• [WORK TASK]
Line by line, print the records exactly.

• [DATA LISTING]
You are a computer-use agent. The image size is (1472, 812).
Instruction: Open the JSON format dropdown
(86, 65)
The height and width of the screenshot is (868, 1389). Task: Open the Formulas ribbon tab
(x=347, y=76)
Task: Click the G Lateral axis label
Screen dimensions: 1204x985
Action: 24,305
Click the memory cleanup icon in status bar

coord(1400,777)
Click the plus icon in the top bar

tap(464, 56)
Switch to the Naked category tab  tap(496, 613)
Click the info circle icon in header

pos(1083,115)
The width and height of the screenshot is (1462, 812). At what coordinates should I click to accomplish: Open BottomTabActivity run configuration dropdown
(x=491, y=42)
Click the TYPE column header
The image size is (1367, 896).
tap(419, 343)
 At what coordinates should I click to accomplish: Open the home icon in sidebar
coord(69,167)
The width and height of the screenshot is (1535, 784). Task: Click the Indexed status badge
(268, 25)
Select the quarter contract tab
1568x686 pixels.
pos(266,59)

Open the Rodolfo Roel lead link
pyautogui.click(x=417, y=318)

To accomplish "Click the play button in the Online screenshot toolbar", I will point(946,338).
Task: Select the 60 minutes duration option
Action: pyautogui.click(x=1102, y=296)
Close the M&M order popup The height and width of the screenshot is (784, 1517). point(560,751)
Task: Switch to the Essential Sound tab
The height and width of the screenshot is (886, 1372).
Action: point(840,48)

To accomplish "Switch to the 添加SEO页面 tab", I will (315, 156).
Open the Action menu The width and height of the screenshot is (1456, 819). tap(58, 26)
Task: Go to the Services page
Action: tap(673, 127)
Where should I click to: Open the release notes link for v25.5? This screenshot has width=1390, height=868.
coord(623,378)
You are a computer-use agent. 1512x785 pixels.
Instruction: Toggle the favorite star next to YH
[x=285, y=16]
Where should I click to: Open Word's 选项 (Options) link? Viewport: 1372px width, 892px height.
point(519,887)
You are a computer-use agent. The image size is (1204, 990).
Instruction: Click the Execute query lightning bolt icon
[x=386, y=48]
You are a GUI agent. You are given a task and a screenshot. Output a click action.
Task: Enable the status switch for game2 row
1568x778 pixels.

• [YOUR RESPONSE]
You are a computer-use agent. The image size is (1472, 812).
Instruction: Open the JSON format dropdown
(86, 65)
The height and width of the screenshot is (868, 1389). Task: Open the Formulas ribbon tab
(x=347, y=76)
Task: Click the G Lateral axis label
Screen dimensions: 1204x985
Action: 24,305
Click the memory cleanup icon in status bar

coord(1400,777)
Click the plus icon in the top bar

tap(464, 56)
Switch to the Naked category tab  tap(496, 613)
Click the info circle icon in header

pos(1083,115)
The width and height of the screenshot is (1462, 812). At what coordinates should I click to accomplish: Open BottomTabActivity run configuration dropdown
(x=491, y=42)
Click the TYPE column header
The image size is (1367, 896).
tap(419, 343)
 At what coordinates should I click to accomplish: Open the home icon in sidebar
coord(69,167)
The width and height of the screenshot is (1535, 784). Task: Click the Indexed status badge
(268, 25)
Select the quarter contract tab
1568x686 pixels.
pos(266,59)

Open the Rodolfo Roel lead link
pyautogui.click(x=417, y=318)

To accomplish "Click the play button in the Online screenshot toolbar", I will point(946,338).
Task: Select the 60 minutes duration option
Action: pyautogui.click(x=1102, y=296)
Close the M&M order popup The height and width of the screenshot is (784, 1517). point(560,751)
Task: Switch to the Essential Sound tab
The height and width of the screenshot is (886, 1372).
Action: point(840,48)

To accomplish "Switch to the 添加SEO页面 tab", I will (315, 156).
Open the Action menu The width and height of the screenshot is (1456, 819). tap(58, 26)
Task: Go to the Services page
Action: tap(673, 127)
Where should I click to: Open the release notes link for v25.5? This screenshot has width=1390, height=868.
coord(623,378)
You are a computer-use agent. 1512x785 pixels.
Instruction: Toggle the favorite star next to YH
[x=285, y=16]
Where should I click to: Open Word's 选项 (Options) link? Viewport: 1372px width, 892px height.
point(519,887)
You are a computer-use agent. The image size is (1204, 990).
Instruction: Click the Execute query lightning bolt icon
[x=386, y=48]
You are a GUI agent. You are given a task and a screenshot. Output a click action.
Task: Enable the status switch for game2 row
1568x778 pixels.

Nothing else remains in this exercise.